# [What to work on]
From the entries below, transcribe exactly the lines between the line holding "This screenshot has width=1278, height=654." and the line holding "You are a computer-use agent. Viewport: 828px", inclusive; skip all other lines.

Stored data entries:
---

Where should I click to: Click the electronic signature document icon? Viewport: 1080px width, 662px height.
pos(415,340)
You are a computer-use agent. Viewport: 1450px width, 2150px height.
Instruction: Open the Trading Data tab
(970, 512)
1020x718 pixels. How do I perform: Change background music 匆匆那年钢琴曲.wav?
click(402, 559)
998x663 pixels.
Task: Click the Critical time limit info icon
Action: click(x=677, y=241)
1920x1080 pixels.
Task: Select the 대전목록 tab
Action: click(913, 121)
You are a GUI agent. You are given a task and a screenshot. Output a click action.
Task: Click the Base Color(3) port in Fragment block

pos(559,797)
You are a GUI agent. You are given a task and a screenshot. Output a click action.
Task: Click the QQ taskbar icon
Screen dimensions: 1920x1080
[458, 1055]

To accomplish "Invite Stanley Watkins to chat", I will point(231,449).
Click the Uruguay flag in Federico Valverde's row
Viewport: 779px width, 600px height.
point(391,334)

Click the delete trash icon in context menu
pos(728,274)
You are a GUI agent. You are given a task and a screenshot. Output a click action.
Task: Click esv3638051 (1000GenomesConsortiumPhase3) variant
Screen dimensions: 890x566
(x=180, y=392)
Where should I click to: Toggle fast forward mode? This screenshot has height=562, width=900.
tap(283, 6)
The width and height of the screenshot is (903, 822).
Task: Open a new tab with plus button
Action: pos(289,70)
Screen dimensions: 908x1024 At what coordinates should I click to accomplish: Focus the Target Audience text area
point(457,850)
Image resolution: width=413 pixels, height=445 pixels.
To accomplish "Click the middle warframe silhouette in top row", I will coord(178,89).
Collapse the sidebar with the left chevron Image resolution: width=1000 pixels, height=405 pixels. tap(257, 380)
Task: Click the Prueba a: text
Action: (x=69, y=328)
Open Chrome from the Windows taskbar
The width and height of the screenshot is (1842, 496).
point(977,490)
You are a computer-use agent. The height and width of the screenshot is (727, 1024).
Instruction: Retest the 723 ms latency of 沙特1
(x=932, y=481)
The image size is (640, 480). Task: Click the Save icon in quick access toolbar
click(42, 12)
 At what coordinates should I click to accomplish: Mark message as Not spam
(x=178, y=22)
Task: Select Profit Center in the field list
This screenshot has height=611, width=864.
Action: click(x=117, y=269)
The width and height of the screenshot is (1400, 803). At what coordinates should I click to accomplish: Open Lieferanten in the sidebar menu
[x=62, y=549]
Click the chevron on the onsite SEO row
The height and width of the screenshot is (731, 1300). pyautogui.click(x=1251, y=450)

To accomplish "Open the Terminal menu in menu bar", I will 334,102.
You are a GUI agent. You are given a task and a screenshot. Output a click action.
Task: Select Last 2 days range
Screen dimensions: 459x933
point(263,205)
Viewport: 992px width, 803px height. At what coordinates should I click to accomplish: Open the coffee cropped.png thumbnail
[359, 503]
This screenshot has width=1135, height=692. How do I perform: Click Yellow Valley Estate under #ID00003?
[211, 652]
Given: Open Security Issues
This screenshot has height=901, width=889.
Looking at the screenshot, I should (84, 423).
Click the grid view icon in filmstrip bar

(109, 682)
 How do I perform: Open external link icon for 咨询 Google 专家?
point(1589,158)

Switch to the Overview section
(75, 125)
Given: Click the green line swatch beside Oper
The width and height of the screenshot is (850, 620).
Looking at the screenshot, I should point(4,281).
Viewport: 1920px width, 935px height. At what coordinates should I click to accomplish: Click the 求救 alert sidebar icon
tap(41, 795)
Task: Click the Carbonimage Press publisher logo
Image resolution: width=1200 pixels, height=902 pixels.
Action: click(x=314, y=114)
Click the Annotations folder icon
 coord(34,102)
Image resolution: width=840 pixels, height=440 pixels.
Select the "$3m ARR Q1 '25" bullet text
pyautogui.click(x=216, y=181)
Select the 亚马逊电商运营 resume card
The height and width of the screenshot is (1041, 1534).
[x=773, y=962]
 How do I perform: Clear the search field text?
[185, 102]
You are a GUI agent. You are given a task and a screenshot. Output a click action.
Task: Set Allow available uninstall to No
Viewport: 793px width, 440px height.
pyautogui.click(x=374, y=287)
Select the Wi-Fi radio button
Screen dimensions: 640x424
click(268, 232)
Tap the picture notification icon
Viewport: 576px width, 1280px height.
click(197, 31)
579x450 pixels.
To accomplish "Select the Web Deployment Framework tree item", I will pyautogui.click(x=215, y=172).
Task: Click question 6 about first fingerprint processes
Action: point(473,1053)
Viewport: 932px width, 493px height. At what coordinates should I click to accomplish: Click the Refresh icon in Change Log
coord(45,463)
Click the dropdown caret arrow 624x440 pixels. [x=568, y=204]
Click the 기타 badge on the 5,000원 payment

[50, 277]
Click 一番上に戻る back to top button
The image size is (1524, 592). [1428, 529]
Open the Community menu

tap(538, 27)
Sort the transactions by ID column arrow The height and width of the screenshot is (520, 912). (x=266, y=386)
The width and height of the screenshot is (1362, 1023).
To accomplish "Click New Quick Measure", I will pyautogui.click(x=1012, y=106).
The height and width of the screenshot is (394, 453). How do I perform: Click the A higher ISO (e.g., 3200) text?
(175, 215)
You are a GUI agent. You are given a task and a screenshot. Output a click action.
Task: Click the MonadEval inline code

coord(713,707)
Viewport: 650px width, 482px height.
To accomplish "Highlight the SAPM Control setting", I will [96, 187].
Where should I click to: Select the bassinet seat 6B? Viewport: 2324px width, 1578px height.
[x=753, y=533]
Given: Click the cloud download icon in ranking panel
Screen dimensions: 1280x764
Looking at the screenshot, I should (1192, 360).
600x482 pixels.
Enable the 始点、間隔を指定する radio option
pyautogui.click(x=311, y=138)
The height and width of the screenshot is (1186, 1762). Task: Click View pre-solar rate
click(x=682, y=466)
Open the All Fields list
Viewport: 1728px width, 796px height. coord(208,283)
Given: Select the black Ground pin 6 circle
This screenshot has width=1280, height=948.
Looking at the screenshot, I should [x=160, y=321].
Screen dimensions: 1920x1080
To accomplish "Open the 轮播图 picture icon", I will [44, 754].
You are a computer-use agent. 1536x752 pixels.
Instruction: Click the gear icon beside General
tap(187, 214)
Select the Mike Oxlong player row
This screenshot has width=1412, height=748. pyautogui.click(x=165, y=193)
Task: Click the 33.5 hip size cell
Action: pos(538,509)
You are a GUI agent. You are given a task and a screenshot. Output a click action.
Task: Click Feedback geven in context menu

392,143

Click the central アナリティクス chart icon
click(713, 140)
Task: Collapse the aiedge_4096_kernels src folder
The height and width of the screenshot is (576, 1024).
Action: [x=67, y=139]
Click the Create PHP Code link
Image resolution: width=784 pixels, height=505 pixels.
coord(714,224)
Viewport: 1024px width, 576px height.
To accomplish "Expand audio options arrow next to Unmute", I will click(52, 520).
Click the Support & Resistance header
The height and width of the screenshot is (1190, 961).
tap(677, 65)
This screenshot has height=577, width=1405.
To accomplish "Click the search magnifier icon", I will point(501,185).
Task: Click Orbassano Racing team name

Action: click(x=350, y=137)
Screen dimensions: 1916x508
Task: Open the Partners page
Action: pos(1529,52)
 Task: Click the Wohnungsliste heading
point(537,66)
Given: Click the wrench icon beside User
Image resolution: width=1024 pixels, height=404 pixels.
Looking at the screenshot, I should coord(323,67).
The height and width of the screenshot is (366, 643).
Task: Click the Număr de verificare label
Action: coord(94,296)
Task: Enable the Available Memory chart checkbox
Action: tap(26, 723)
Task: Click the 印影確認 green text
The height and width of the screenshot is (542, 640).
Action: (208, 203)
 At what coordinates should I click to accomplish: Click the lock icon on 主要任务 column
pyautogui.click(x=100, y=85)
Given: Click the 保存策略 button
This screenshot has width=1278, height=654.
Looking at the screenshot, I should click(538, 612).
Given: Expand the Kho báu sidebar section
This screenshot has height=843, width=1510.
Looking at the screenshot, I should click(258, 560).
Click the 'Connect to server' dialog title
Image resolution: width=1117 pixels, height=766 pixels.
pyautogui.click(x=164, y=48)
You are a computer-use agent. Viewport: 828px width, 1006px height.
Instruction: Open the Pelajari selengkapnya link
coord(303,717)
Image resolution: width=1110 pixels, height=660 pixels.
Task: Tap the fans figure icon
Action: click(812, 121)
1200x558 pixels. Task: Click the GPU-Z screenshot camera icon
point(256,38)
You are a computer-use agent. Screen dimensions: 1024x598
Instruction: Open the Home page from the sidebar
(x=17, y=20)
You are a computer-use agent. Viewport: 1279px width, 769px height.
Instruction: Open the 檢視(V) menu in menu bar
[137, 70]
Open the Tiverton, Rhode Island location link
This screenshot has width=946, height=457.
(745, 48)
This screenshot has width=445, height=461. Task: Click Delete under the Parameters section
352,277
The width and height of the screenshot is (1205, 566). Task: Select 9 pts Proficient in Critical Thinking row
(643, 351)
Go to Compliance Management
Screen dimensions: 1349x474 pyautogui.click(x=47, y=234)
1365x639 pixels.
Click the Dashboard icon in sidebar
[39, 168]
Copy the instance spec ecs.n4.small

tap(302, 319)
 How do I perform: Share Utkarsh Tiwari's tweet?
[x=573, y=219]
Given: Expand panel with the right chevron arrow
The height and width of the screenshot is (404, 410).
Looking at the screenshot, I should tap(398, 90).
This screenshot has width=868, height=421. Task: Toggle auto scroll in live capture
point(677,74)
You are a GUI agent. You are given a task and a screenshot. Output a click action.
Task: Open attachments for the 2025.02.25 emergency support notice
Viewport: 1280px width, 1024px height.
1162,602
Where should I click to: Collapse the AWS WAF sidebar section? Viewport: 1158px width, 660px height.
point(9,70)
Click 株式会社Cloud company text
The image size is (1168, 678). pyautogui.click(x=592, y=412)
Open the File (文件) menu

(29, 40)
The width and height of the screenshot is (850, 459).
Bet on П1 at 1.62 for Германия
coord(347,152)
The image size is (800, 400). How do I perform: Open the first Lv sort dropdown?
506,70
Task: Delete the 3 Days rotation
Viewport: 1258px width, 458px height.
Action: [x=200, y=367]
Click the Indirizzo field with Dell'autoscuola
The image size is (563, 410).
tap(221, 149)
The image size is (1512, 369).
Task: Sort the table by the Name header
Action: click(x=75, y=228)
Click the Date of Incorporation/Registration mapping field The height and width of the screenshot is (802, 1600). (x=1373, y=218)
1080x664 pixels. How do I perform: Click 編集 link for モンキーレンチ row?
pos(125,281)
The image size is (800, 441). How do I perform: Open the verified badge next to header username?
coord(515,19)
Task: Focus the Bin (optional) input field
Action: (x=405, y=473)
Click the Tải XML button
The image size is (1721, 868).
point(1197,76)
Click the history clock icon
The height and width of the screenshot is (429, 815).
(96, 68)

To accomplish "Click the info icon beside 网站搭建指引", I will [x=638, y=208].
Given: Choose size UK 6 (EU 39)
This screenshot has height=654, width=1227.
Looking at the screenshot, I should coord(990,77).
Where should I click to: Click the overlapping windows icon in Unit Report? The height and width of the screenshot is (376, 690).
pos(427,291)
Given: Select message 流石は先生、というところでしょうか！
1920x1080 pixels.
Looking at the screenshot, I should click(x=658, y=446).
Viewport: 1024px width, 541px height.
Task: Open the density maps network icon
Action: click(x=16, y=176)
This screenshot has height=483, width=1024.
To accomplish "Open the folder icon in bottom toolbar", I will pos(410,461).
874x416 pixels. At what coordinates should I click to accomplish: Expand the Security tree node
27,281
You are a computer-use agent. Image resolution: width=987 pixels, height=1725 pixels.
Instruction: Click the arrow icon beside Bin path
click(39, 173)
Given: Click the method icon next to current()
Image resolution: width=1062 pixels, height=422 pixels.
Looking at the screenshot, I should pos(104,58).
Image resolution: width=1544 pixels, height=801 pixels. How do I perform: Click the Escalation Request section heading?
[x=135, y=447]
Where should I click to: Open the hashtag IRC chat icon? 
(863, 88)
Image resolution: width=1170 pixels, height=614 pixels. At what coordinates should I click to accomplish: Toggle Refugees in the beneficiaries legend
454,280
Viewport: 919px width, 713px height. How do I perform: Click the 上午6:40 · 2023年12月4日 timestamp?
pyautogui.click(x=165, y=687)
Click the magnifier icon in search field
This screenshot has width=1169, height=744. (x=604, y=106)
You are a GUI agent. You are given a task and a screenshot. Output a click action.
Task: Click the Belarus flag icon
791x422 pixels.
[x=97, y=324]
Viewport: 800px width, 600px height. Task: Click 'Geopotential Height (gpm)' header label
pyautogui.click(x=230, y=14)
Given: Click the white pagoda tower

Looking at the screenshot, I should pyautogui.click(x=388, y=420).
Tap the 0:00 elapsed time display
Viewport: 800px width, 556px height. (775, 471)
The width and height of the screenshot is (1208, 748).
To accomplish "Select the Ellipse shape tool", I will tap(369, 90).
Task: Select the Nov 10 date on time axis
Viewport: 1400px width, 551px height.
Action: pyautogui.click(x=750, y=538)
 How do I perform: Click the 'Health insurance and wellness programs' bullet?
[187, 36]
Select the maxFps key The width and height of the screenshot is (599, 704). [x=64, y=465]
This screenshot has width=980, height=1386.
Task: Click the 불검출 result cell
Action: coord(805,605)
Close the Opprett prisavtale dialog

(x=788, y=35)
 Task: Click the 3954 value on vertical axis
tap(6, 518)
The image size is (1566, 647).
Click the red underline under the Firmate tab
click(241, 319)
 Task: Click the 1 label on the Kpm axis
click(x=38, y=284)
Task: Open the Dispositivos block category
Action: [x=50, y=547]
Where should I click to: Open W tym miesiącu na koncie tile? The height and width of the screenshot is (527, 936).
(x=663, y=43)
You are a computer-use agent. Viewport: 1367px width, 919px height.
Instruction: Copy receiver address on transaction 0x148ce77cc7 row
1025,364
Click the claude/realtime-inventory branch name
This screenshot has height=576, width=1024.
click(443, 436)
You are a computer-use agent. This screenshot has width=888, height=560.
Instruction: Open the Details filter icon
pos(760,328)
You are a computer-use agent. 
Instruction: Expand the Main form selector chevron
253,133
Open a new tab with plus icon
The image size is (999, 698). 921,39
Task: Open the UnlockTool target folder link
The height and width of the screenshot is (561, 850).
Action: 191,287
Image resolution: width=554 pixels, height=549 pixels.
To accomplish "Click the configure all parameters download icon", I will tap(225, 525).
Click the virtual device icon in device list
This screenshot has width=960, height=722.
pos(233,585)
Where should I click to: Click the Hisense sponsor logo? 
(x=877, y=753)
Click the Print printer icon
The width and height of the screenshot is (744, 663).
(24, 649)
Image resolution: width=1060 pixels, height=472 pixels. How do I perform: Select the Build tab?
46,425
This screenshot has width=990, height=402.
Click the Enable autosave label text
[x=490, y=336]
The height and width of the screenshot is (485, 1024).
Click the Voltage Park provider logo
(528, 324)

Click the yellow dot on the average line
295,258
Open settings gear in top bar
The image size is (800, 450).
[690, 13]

---

# [Solution]
This screenshot has width=1278, height=654.
Looking at the screenshot, I should click(538, 612).
Given: Expand the Kho báu sidebar section
This screenshot has height=843, width=1510.
Looking at the screenshot, I should click(258, 560).
Click the 'Connect to server' dialog title
Image resolution: width=1117 pixels, height=766 pixels.
pyautogui.click(x=164, y=48)
You are a computer-use agent. Viewport: 828px width, 1006px height.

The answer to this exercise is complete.